* start *

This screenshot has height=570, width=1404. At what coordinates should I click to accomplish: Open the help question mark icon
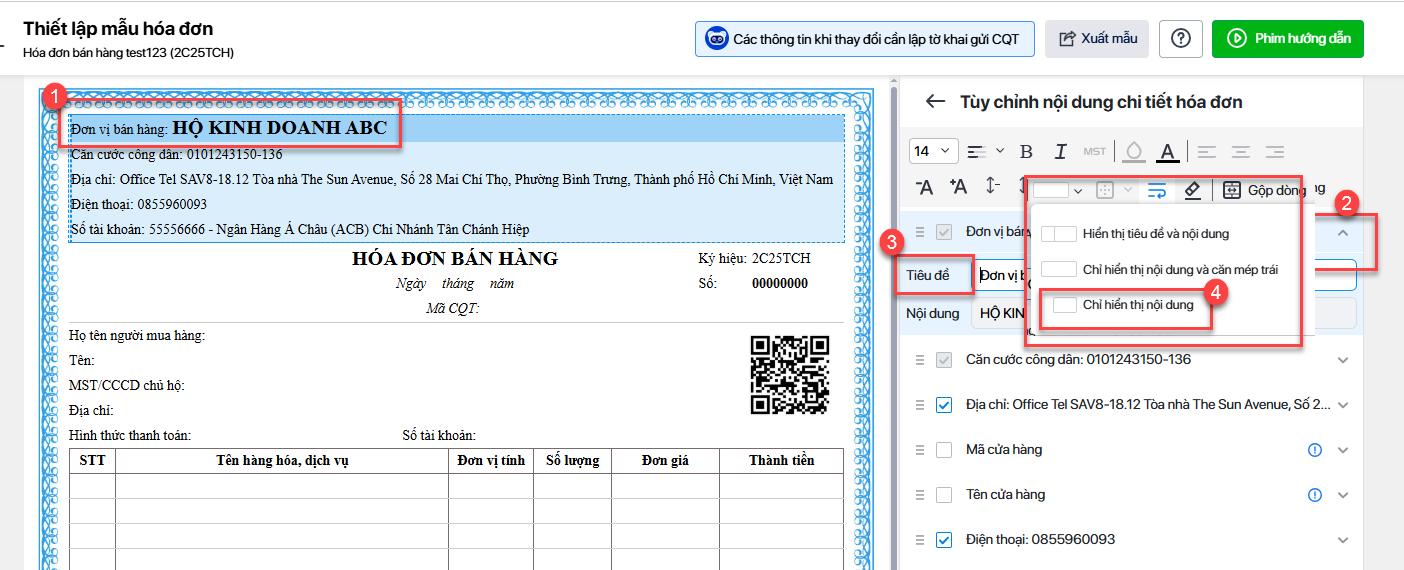(x=1181, y=39)
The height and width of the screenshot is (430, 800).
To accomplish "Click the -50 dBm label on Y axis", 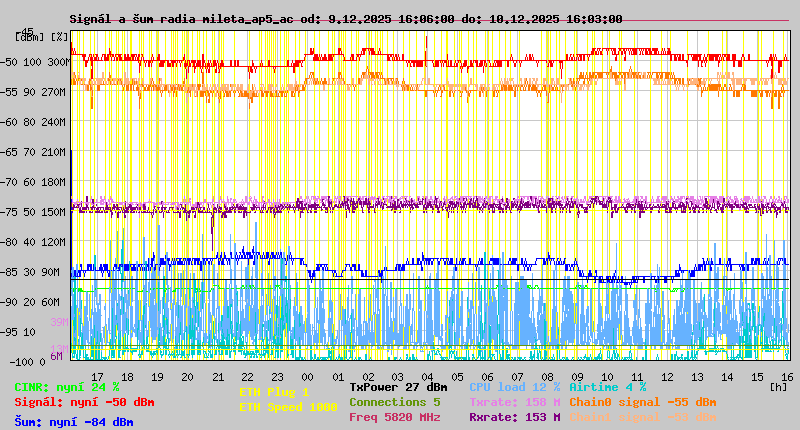I will coord(11,62).
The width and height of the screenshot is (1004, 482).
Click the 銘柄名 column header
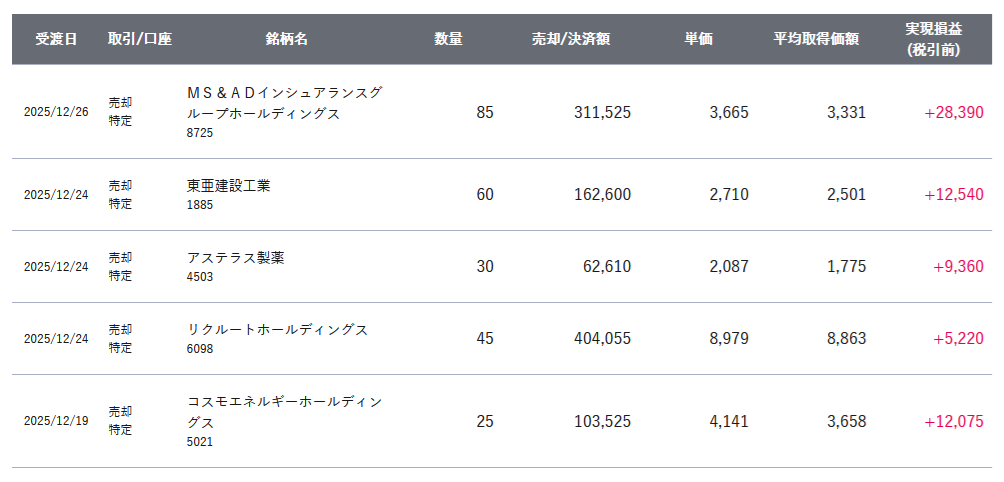(x=287, y=39)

* end *

* _What is required_: Rewrite the stretch from the line containing "The width and" through the end of the records as a numbered list. Skip any blank lines and leave the pictures out.

* _Exercise result_:
1. The width and height of the screenshot is (1004, 482).
2. Click the 銘柄名 column header
3. (x=287, y=39)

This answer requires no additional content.